We also envision the mobile messaging as a tool for advocacy around newborn health care. For example, In India, heath care institutions recommend dry umbilical cord care. Often cultural norms in India encourage people to use substances like oil/mud/cow dung/ etc. exposing the newborn to life threatening infections. Chlorhexidine is a component used widely in Nepal, Pakistan, Bangladesh, and Myanmar, and has successfully reduced mortality rates due to infection in these areas. We are trying to encourage the adoption of the same in India by looking for avenues to work with the Government at policy level to encourage primary care givers to adopt usage of Chlorhexidine.
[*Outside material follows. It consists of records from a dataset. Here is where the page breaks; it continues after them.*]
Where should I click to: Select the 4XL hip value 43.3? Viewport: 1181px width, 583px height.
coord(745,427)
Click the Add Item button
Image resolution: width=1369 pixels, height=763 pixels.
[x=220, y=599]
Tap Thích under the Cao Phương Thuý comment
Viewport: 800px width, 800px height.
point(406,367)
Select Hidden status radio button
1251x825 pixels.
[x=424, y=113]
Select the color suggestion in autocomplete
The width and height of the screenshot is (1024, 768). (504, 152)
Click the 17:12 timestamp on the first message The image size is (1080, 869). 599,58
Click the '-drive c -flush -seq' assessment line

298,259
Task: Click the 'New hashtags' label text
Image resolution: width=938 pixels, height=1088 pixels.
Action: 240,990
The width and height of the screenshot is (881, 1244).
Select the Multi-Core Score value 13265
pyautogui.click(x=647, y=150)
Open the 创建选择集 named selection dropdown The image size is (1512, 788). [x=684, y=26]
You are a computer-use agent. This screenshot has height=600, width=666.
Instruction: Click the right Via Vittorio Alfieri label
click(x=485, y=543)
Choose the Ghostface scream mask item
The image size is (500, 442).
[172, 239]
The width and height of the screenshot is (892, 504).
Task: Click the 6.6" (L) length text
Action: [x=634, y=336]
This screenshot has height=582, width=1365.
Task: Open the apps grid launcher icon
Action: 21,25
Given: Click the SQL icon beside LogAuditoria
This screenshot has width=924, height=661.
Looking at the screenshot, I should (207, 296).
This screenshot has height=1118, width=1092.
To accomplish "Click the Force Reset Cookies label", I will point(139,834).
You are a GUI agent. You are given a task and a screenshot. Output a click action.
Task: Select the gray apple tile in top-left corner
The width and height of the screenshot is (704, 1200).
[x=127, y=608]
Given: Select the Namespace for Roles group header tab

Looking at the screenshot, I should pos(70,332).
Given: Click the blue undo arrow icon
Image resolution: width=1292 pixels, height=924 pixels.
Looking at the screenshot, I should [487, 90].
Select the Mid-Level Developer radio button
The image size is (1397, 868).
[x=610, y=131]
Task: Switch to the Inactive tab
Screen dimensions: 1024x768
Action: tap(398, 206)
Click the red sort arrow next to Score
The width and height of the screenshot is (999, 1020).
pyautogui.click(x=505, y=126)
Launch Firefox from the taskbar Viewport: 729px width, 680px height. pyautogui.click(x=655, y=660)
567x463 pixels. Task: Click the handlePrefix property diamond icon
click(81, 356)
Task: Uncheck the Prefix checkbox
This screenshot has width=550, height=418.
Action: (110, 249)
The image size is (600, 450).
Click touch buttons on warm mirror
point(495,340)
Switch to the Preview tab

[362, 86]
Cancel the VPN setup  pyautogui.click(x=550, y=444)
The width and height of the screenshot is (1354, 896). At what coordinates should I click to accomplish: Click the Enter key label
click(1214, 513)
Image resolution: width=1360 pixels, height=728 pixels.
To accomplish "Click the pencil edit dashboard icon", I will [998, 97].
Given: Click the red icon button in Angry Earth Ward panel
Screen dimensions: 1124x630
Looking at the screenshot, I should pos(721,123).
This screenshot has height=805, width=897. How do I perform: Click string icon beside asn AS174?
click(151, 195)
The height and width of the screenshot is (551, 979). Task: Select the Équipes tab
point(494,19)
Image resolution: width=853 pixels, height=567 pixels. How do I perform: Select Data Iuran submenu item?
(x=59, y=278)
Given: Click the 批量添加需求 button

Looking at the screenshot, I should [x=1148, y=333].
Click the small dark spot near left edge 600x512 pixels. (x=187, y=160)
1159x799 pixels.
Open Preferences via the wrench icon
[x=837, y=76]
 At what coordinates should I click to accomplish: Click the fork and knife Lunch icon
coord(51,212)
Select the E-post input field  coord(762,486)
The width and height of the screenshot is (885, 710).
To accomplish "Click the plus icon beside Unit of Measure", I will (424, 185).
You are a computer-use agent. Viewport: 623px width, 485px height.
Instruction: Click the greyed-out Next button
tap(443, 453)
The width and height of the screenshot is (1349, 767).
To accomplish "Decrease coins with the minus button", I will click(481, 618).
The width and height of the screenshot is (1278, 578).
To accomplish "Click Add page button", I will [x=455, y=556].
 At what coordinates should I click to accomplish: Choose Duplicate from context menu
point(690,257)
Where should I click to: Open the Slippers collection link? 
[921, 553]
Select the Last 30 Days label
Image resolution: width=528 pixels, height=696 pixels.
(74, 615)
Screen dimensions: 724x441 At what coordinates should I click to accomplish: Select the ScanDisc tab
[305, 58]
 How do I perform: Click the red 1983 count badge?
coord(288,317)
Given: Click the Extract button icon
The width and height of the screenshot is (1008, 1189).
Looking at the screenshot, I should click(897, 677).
Meanwhile we will continue to study current practices to identify gaps where the training program can facilitate the required behavior change from the stakeholders in the community.
How Maitri + mobile messaging works & why it will succeed:
We have found an imminent need for basic necessities required to ensure clean, safe and comfortable experience in childbirth. Health care providers (nurses, nursing students, midwives, health workers in communities) face significant challenges in delivering adequate neonatal health care: our idea, providing Maitri and associated mobile messaging education, will address these barriers to proper care while promoting positive behavior change among health care providers and mothers.
We are in the process of obtaining extensive stakeholder feedback to refine the product and develop a final prototype. We have distributed 100 kits to health care institutions in various geographic locations and are gathering their feedback to ensure high acceptance and adoption of the kit. The kit was recently accepted as a commitment to the United Nation’s Every Newborn Action Plan, who recognizes it as a “high-impact commodity that can improve newborn health and survival” (p. 17).